How a business is owned and taxed may help you decide which form of business is right for you.
The IRS Decides Ownership
The IRS has spelled out in their regulations the way business owners (or employees) are taxed based on the type of business, and the owner's position in the firm. The tax status of the owner should be a major factor in your decision to form a specific type of business.
A sole proprietorship is a business in which you are the only owner. There are no partners involved. A sole proprietor is required to report the business income or losses on their personal income tax.
A partnership is a business in which two or more people have agreed to work together to run a company. Partners are regarded as owners of their business. Partners in this type of business are responsible for reporting the amount of taxable income from the business on their personal income tax.

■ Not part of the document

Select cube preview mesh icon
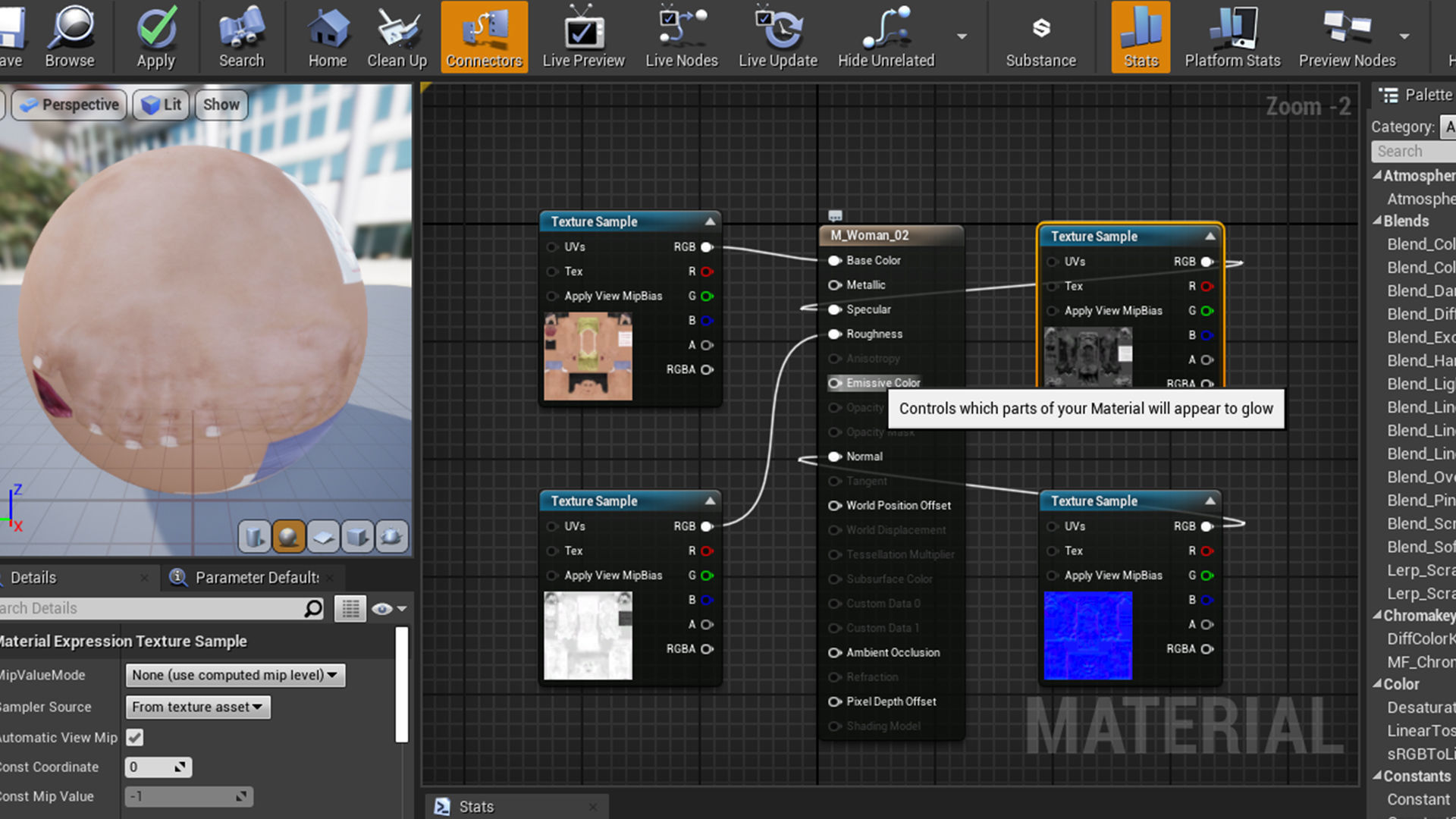1456x819 pixels. point(357,537)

The amount for partners to file is determined on Form 1065, and a Schedule K-1 should be issued which declares the amount of taxable income to each partner.
Limited Liability Company
A Limited Liability Company (LLC) is a company which is registered with the respective state's office of the Secretary of State.
An LLC protects the owner from personal liability if the business were to fail. This means that your personal assets will not be mixed with your business assets if lenders begin to collect on your business' debts. In this form of business, you are the owner.
An LLC is similar to a sole proprietorship and partnership for tax reporting. A sole owner is taxed via personal income tax, and multiple owners are taxed on their portions of taxable income. However, you can choose to be taxed as a corporation.
A corporation is also registered with the state they operate in. It is regarded as a legal entity, similar to the way in which a person is regarded as a legal entity, and is taxed as an entity.
If you own shares and work in the firm, you are an employee and are responsible for reporting income tax on any salaries, wages, and interest on shares. If you own shares only, you are an owner and pay taxes on distributed profits.
An S corporation is a limited partnership. In this form, you are an owner. You are limited to 100 shareholders or less and are allowed to be taxed as a partnership. Each partner reports their share of the taxable income on their personal income taxes.